Why are file size limits and SWF spec age relevant?

SWF practically caps at 2 GB per file and the spec hasn't been updated since January 2013 (version 19, the last release Adobe published before declaring end-of-life). That means very long slideshows or extremely high resolutions can blow the budget — keep individual SWFs to a few hundred frames at 1080p or below for safe playback in Ruffle and legacy projectors. Split larger jobs into multiple SWFs using the "Video per image" merge mode.

Can I batch-convert hundreds of TIFFs at once?

Yes.
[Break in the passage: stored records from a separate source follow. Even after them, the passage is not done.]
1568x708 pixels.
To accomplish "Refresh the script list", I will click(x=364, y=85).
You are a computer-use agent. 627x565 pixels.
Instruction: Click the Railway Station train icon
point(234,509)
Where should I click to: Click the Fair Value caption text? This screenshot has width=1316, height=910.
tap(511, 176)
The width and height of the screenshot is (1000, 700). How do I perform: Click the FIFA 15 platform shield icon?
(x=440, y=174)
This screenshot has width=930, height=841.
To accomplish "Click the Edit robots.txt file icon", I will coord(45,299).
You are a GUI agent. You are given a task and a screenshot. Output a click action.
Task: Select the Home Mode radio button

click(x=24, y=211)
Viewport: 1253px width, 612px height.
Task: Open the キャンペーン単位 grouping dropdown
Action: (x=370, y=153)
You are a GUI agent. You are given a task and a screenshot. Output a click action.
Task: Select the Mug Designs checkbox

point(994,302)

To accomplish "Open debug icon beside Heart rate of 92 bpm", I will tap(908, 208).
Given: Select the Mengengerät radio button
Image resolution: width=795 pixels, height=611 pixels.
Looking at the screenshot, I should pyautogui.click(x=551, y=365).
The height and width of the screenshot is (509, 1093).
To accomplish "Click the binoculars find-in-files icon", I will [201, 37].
Drag the whole folder and pick "Merge images" to build a single sequenced SWF, or pick "Video per image" to get one SWF per TIFF — useful when feeding a per-asset Flash pipeline. There's no artificial file count limit; processing time scales with total pixel volume and your chosen resolution.

Is the conversion lossy, and does SWF compress the TIFFs internally?

SWF stores embedded bitmaps using JPEG (lossy) or zlib (lossless) inside the container. Picking Very High or Highest Quality Preset pushes the encoder toward higher JPEG quality, while Lowest/Low gives more aggressive compression. If your TIFFs are line art, scans of text, or anything with hard edges, lean toward Highest to avoid JPEG ringing; for photographic content, Very High is the sweet spot.